The fence looks tall enough. I used to have to use 8 foot high fences...it kept in the tame ones..but the wild ones still were able to jump it.


----------



## Mattuk (Oct 16, 2010)

Hamish and I put it up. Nothing is getting over it but its only half way around the field, as it cost $24,000 so far Tom's going to finish it off next year. I love stock fencing.


----------



## youngdon (Mar 10, 2010)

Give bar-d a call, He'll come finish it for you, he'll bring mini-him along as an interpreter.


----------



## Mattuk (Oct 16, 2010)

We don't need any help thanks Don, we know how to put a fence up!


----------



## youngdon (Mar 10, 2010)

Humor Matt Humor


----------



## Mattuk (Oct 16, 2010)

Ok sorry Sir.


----------



## youngdon (Mar 10, 2010)

You should know I wouldn't dish out an insult to you Matthew.


----------



## Mattuk (Oct 16, 2010)

Yes Sir, won't happen again.


----------



## On a call (Mar 3, 2010)

Geeze you guys...like a couple ol hens.









You are right. I like that fence also it is easy to hang, stretch, and tie together. I am however currious about the chicken wire along the bottom. I am guessing to keep out the rabbits and fox ?


----------



## Mattuk (Oct 16, 2010)

Its rabbit netting, if they want to dig under then they can. When we do rabbit fencing we dig a trench a foot deep, bang the posts in and then drop the netting in the ground and fold the soil back over it.


----------



## On a call (Mar 3, 2010)

Yeah I guessed that was fence was being used for that purpose. That seems like a lot of extra work digging a trench to drop that into. But then...it is what it is. Hope it does not rust out on you guys too quickly. Good job by the way.

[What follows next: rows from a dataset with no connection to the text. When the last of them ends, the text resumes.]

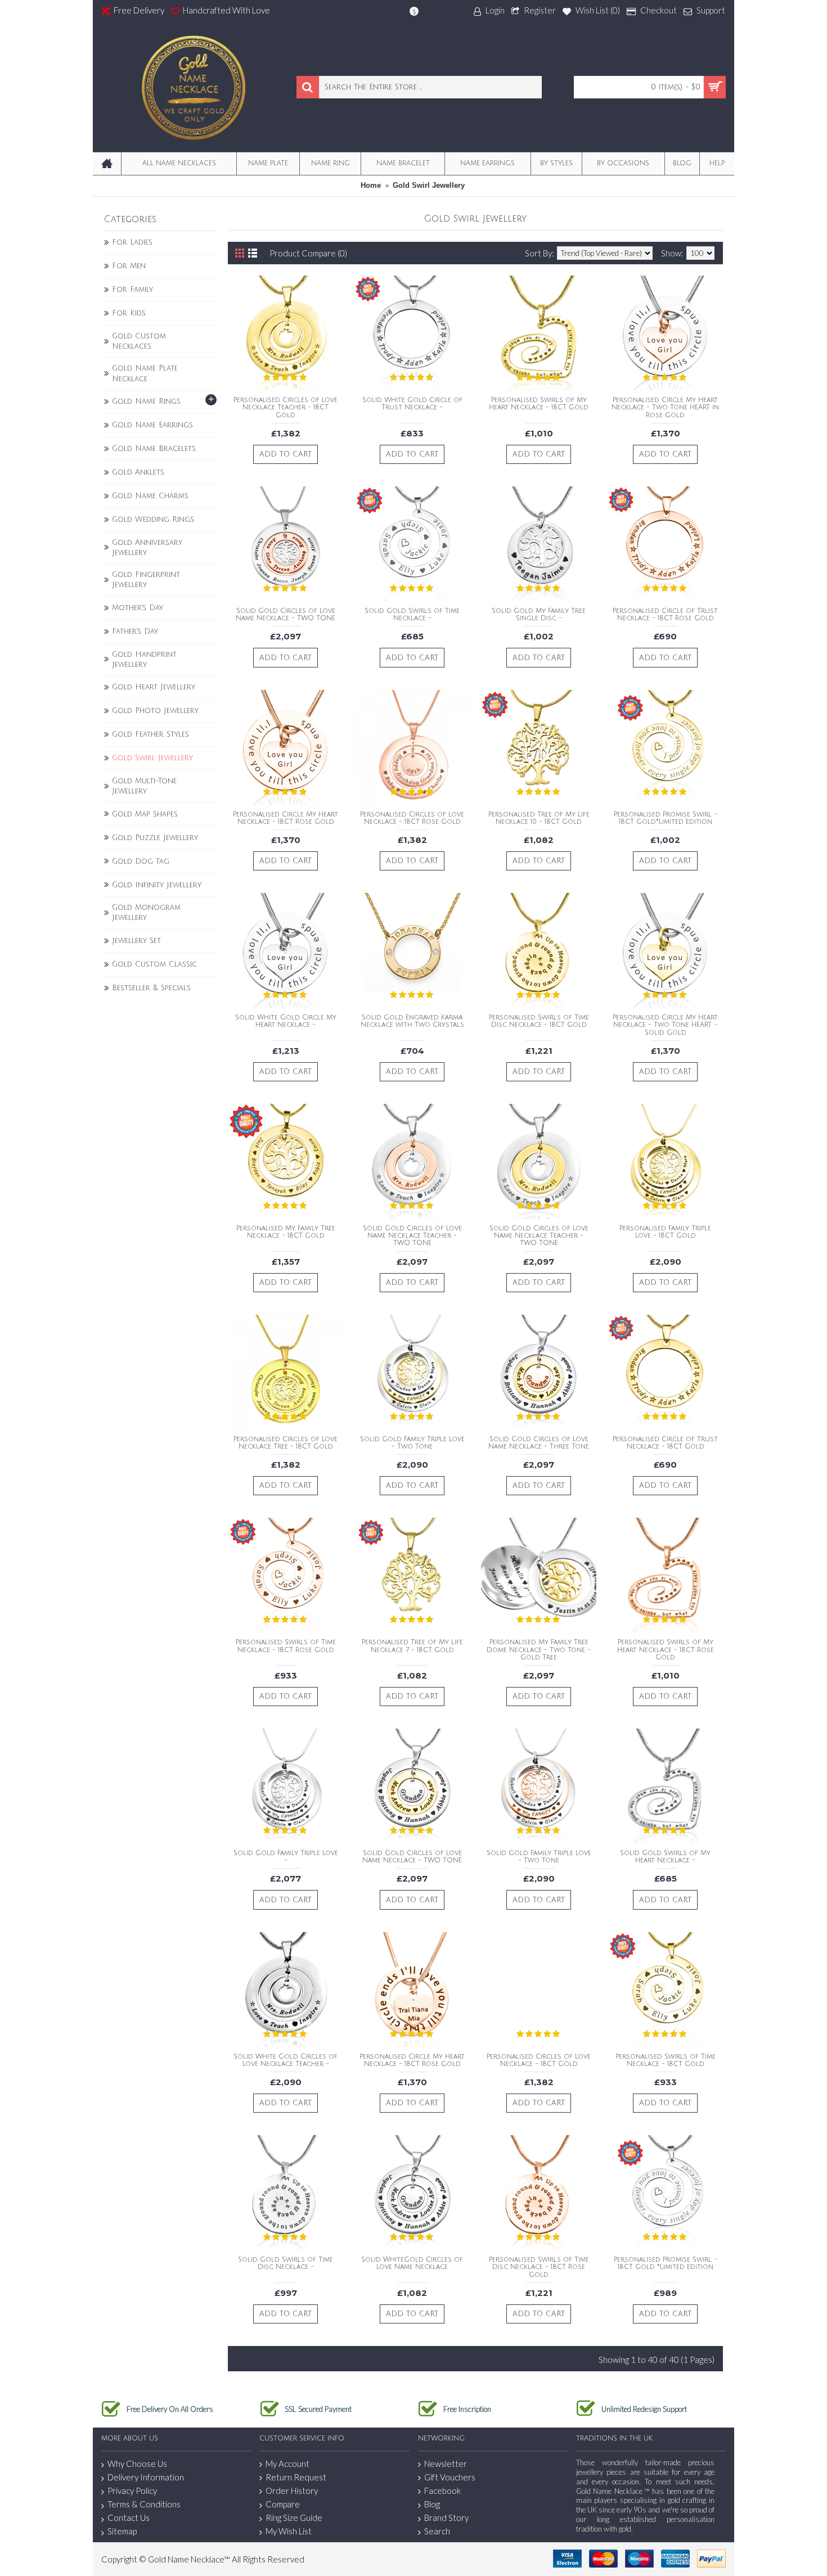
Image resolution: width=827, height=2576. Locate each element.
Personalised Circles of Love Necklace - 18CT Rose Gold (412, 818)
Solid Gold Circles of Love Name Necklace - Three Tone (538, 1443)
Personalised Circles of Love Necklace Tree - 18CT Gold (285, 1443)
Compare (283, 2504)
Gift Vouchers (449, 2477)
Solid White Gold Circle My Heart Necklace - (285, 1021)
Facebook (442, 2490)
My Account (287, 2463)
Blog (432, 2504)
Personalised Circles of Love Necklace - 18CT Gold (539, 2060)
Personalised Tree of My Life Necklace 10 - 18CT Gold (539, 818)
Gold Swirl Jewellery (429, 185)
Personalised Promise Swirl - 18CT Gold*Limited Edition (665, 818)
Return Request (296, 2477)
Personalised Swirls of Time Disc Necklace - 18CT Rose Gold (539, 2267)
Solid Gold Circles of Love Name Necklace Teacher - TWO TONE (412, 1236)
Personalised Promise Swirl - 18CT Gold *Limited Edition (665, 2263)
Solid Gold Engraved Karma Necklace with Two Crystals (412, 1021)
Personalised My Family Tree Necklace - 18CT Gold (285, 1232)
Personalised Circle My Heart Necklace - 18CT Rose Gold (285, 818)
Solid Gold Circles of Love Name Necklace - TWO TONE (285, 614)
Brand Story (446, 2517)
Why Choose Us (137, 2463)
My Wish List (289, 2531)
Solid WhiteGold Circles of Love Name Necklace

You are using fencing pliers correct ? I never knew how handy those were till I put up fence.


----------



## Mattuk (Oct 16, 2010)

The digger digs the trench and fills it back in so little work really. We have 3 or 4 different types of pliers. I would think 10 to 15 years for the wire to rust out. When deer, rabbit and pigeon damage cost you $32,000 a year on your rape crop a couple of $0000 every 10 years is nothing!


----------



## youngdon (Mar 10, 2010)

Are you growing rapeseed for cooking oil. They call it canola oil here.


----------



## Mattuk (Oct 16, 2010)

Yes for oil.


----------



## On a call (Mar 3, 2010)

Hmm are you for real on that seed and oil ?


----------



## youngdon (Mar 10, 2010)

Yes ! Google it !


----------



## Mattuk (Oct 16, 2010)

Brian do you use sunflower oil to cook with? Same thing happens with rape seed. Its crushed to get the oil.


----------



## On a call (Mar 3, 2010)

Olive oil here and peanut oil to deep dry in...and when I can sneak it in...bacon grease.

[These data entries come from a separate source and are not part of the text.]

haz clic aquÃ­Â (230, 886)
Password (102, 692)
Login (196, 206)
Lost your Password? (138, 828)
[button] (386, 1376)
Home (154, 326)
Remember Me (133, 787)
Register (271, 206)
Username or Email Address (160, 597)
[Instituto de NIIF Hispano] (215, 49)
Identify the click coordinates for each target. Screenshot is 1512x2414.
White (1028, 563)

I had some one tell me that canola oil was derived from petroium.


----------



## youngdon (Mar 10, 2010)

Someone lied to you.


----------



## On a call (Mar 3, 2010)

Well I had guessed as much.

Some thing like that would have been in the news right away.

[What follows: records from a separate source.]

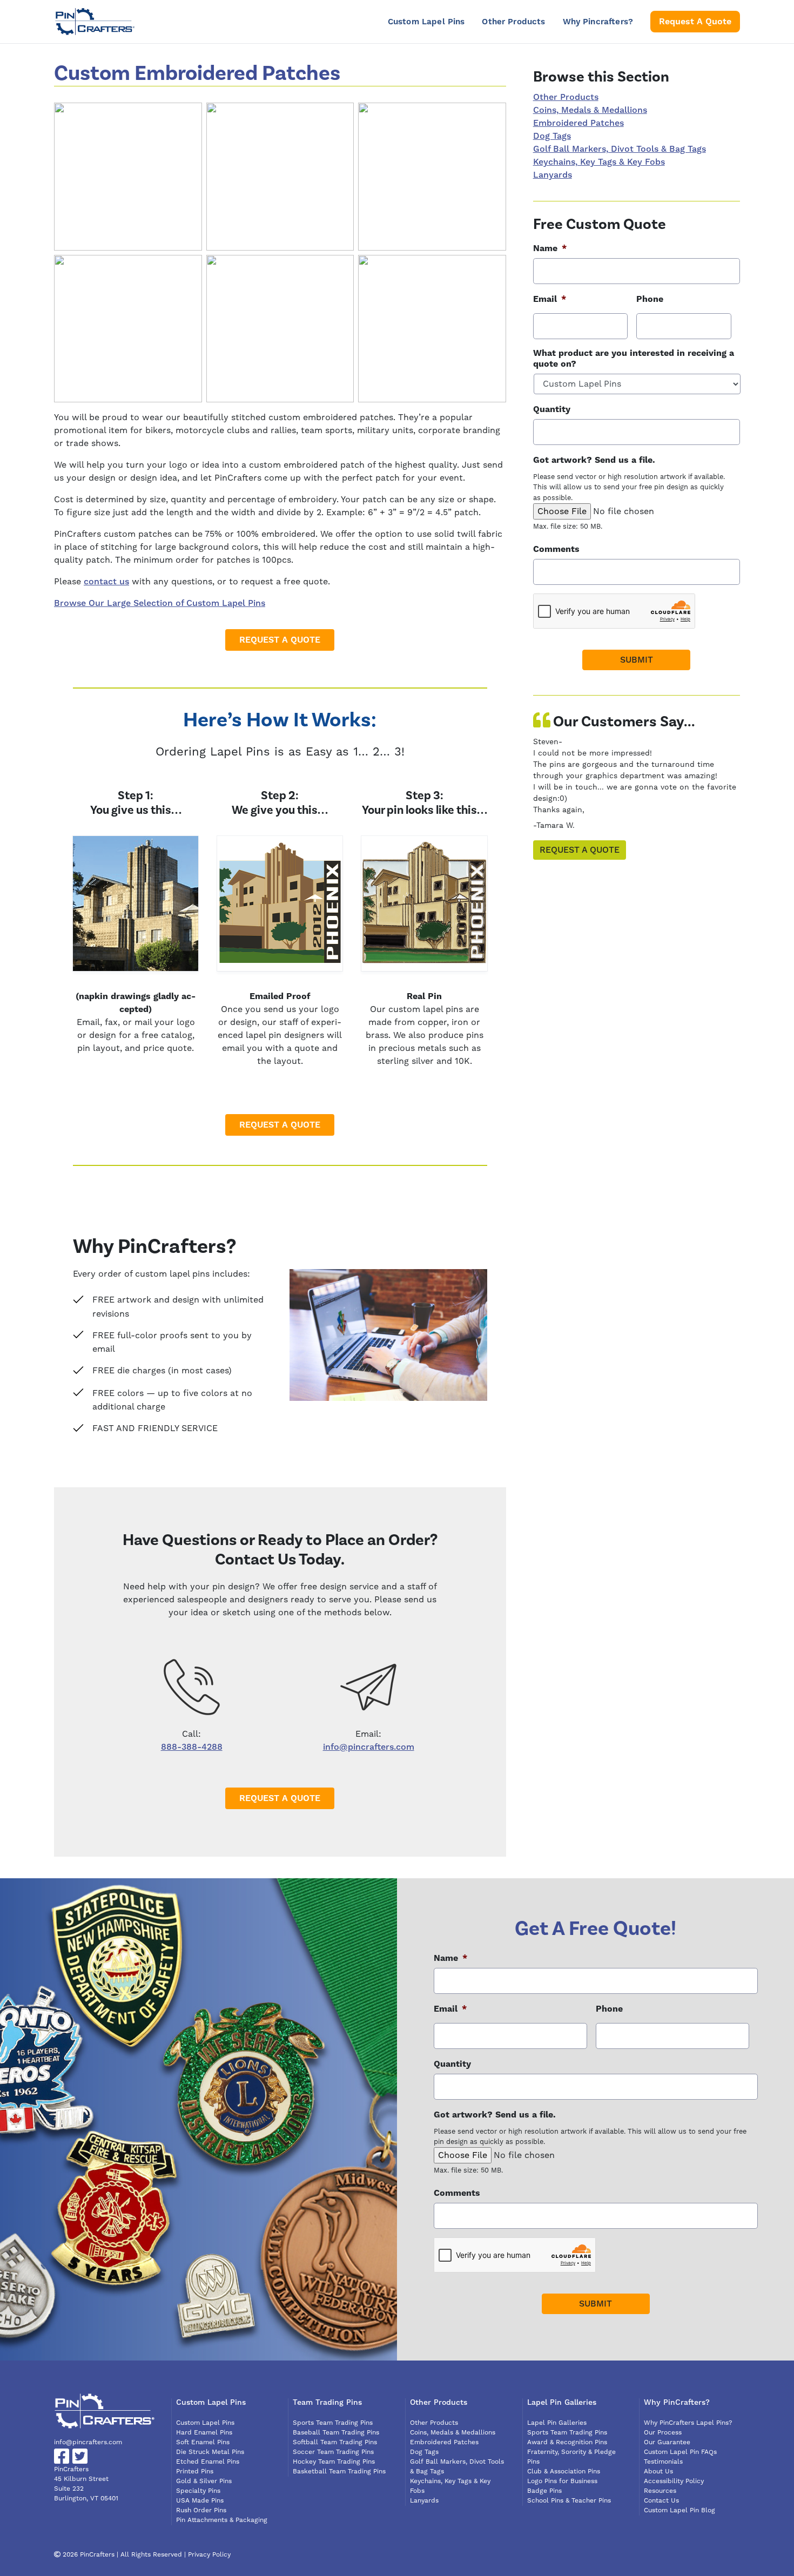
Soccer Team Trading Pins (333, 2452)
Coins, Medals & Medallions (590, 110)
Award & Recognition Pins (567, 2442)
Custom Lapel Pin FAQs (680, 2452)
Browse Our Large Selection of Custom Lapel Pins (159, 603)
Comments (556, 549)
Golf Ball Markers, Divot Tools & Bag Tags (619, 149)
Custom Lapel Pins (426, 22)
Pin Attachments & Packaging (221, 2520)
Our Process (663, 2433)
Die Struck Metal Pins (210, 2452)
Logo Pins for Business (562, 2481)
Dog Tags (552, 136)
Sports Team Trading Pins (333, 2423)
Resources (660, 2491)
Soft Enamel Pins (203, 2442)
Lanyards (552, 175)
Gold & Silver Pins (204, 2481)
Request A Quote (695, 21)
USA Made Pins (200, 2501)
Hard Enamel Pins (204, 2433)
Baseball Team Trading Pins (336, 2433)
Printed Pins (194, 2471)
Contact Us (661, 2501)
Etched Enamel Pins (207, 2462)
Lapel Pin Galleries (557, 2423)
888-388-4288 (192, 1747)
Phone (649, 299)
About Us (658, 2471)
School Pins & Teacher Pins (569, 2501)
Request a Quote (580, 850)
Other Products (513, 22)
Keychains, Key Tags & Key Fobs (599, 162)
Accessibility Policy (674, 2481)
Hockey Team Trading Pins (334, 2462)
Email (549, 299)
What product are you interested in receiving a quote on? (633, 358)
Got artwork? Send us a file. (594, 460)
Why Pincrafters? (598, 22)
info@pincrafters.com (368, 1747)
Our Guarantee (667, 2442)
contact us (106, 581)
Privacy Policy (209, 2555)
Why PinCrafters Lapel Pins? (688, 2423)
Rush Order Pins (201, 2510)
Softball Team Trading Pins (335, 2442)
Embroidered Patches (578, 123)
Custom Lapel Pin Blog (679, 2510)
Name (550, 248)
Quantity (551, 409)
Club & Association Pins (563, 2471)
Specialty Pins (198, 2491)
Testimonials (663, 2462)
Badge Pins (544, 2491)
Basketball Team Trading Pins (339, 2471)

But still tend to use Olive and Peanut oil and even corn oil and once in awhile coconut oil.


----------



## youngdon (Mar 10, 2010)

FYI Olive oil only provides benefits when it is fresh. If you open a bottle use it within 6 weeks.


----------



## Mattuk (Oct 16, 2010)

We've got Gorden Ramsey!


----------



## On a call (Mar 3, 2010)

And we have Rachael Ray


----------



## Mattuk (Oct 16, 2010)

On a call said:


> And we have Rachael Ray


I was meaning Don and his knowledge of cooking oil. Sorry I didn't make myself clear.


----------



## On a call (Mar 3, 2010)

Oh ok...no problem...but we still have Rachael


----------